Mayor Nutter on Wednesday announced the creation of an independent oversight board to ensure that recommendations from a Justice Department report on Philadelphia police shootings are carried out.
The board will report to Nutter and will be chaired by JoAnne Epps, dean of Temple University's law school.
Nutter said the names of other members would be coming shortly and would include members of the community. He said he would invite the Fraternal Order of Police and the Police Advisory Commission to be a part of it.
He said the board will be charged with reviewing the recommendations, "developing a realistic approach to a timeline for implementation," and making sure those changes are put in place.
The Justice Department report, released Monday, found "significant strife" between Philadelphia police officers and the communities they serve, and outlined 91 recommendations for reform.
"It is clear that changes need to be made with regard to lethal force and the use of force," Nutter said, calling the report an important road map for the department. He called for an end to "any idea or notion of an us-vs.-them mentality" between police and community members.

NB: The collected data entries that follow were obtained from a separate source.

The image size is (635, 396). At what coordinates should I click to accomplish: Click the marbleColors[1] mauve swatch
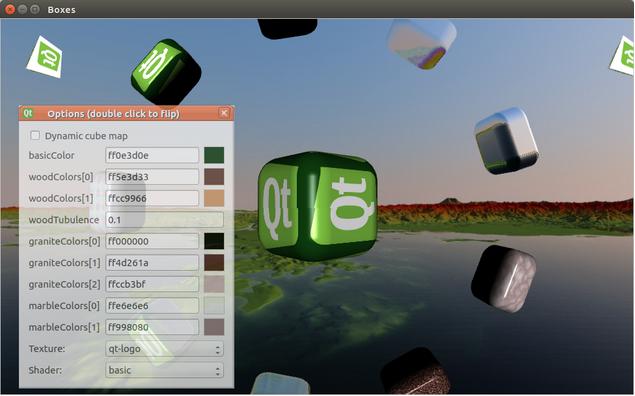[x=214, y=327]
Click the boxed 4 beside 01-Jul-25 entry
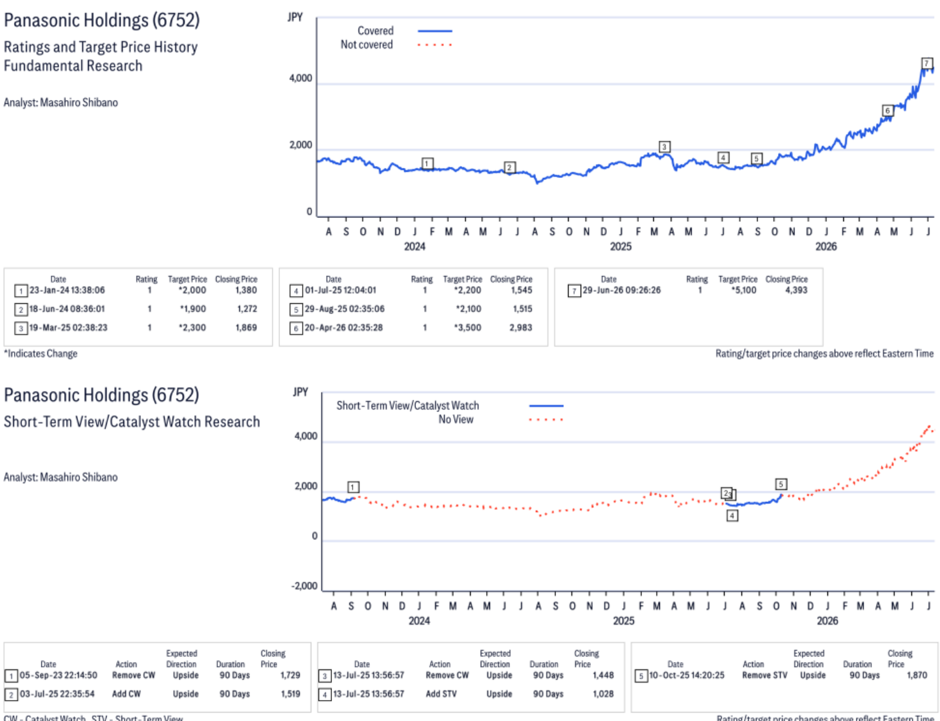 click(x=296, y=291)
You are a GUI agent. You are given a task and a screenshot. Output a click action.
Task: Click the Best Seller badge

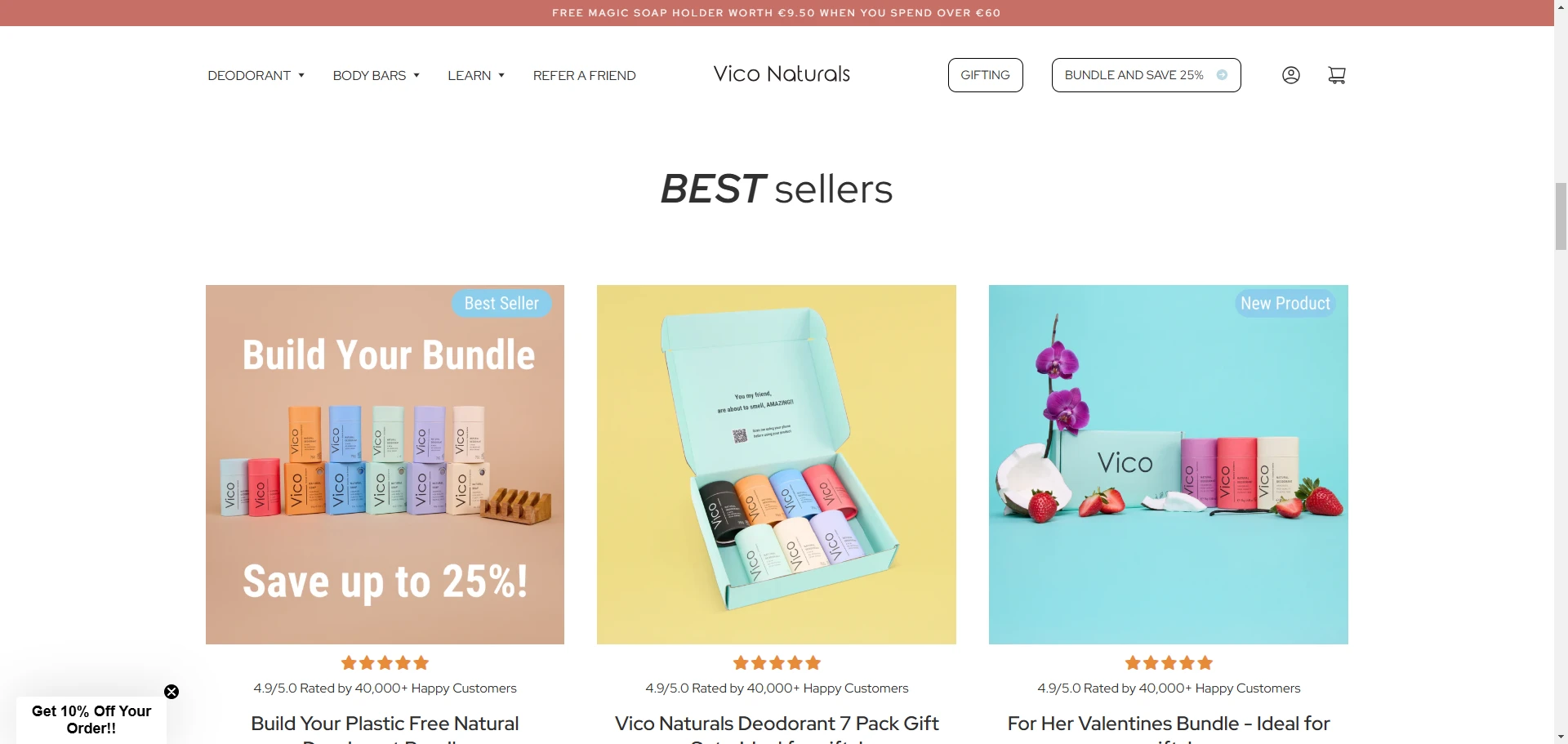501,303
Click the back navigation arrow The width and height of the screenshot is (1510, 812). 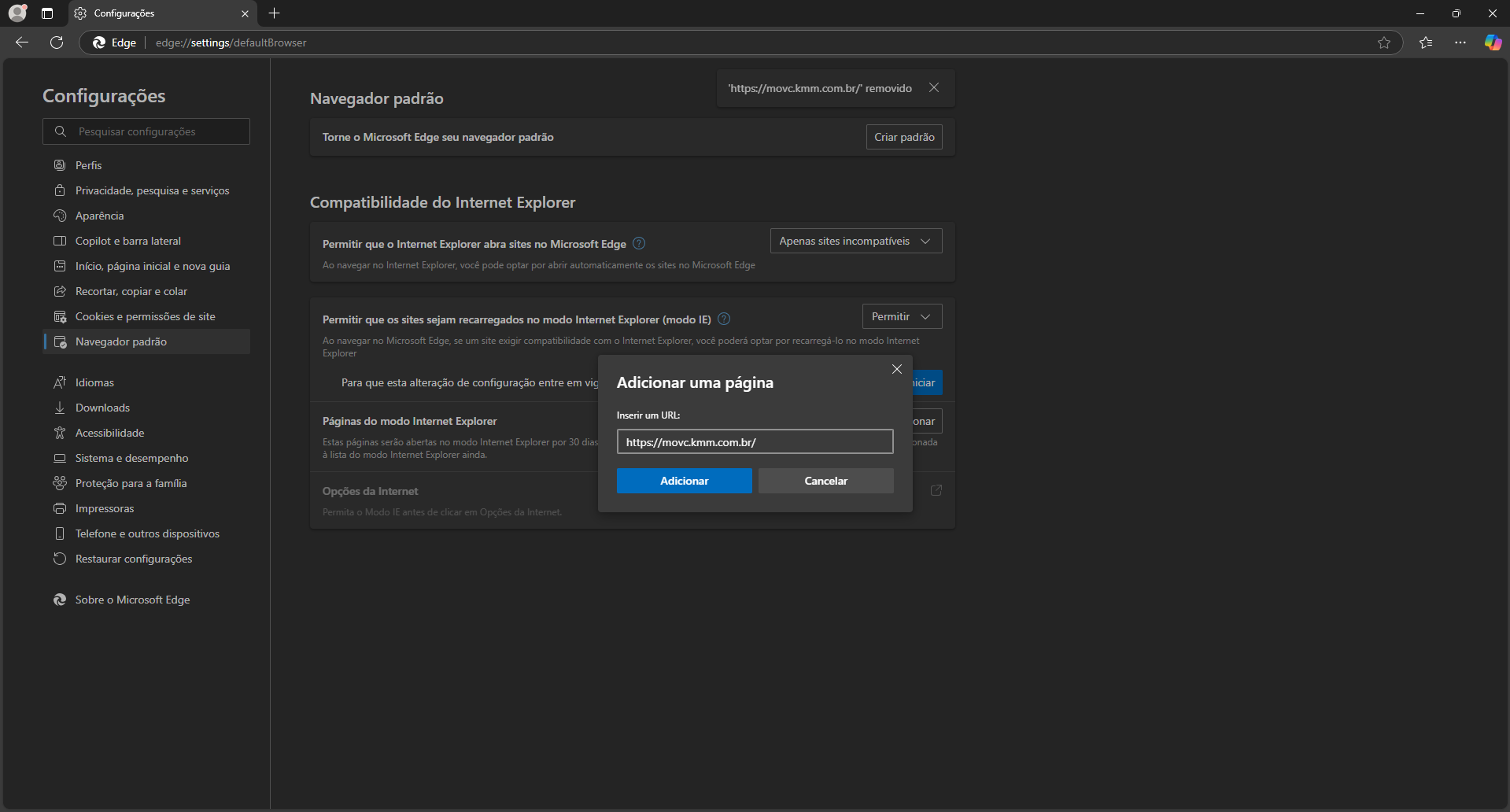point(22,42)
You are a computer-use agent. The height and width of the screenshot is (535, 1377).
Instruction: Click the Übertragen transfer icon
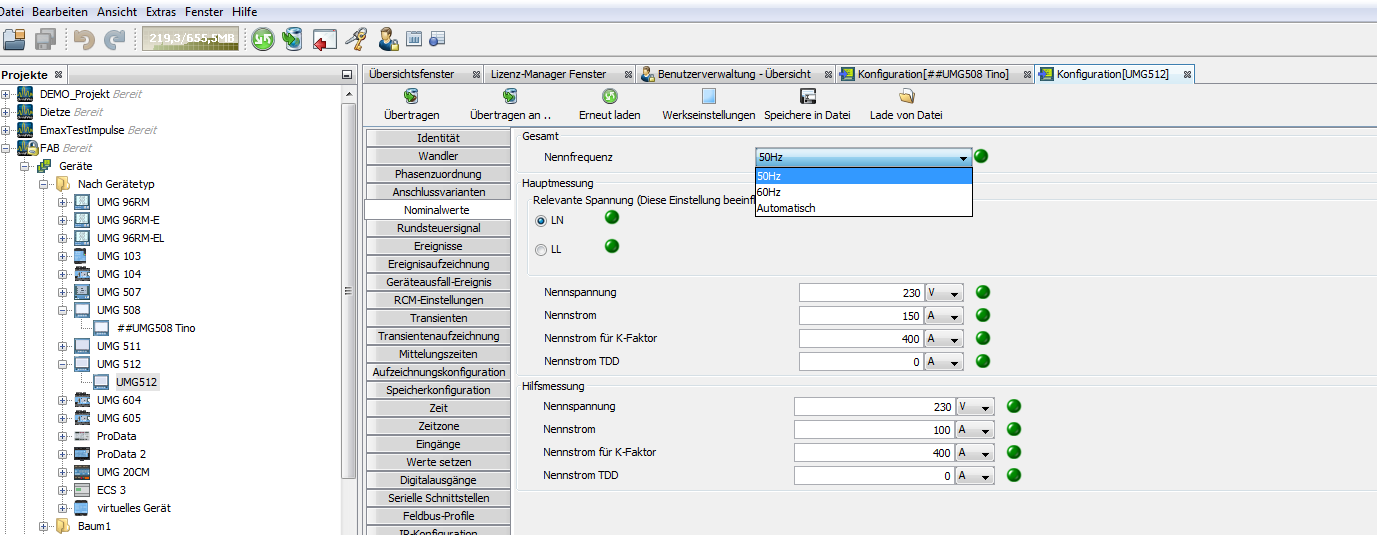coord(411,97)
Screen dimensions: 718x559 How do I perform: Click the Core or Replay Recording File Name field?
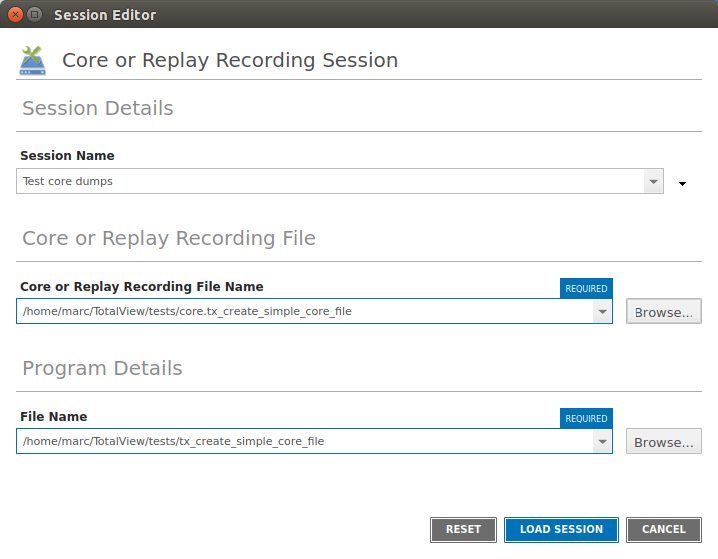305,312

But the number of officer-involved shootings in the city reinforces "the opposite of that notion," he said.
The DOJ report noted that between 2007 and 2014, police shot at suspects 390 times. Police Department records show 96 of those suspects were killed.
Recommendations included overhauling officer training programs, specifying directives on the use of deadly force, and streamlining disciplinary systems. The report also recommended increased transparency - especially regarding data on shootings requested by the civilian Police Advisory Commission.
He said the department's relationship with the commission "may not be lovey-dovey every day," but "both sides" must commit to working together.
Nutter said the PAC would receive increased funding in the city's 2016 budget, and that funding has also been set aside for more training for police, Tasers, and body cameras.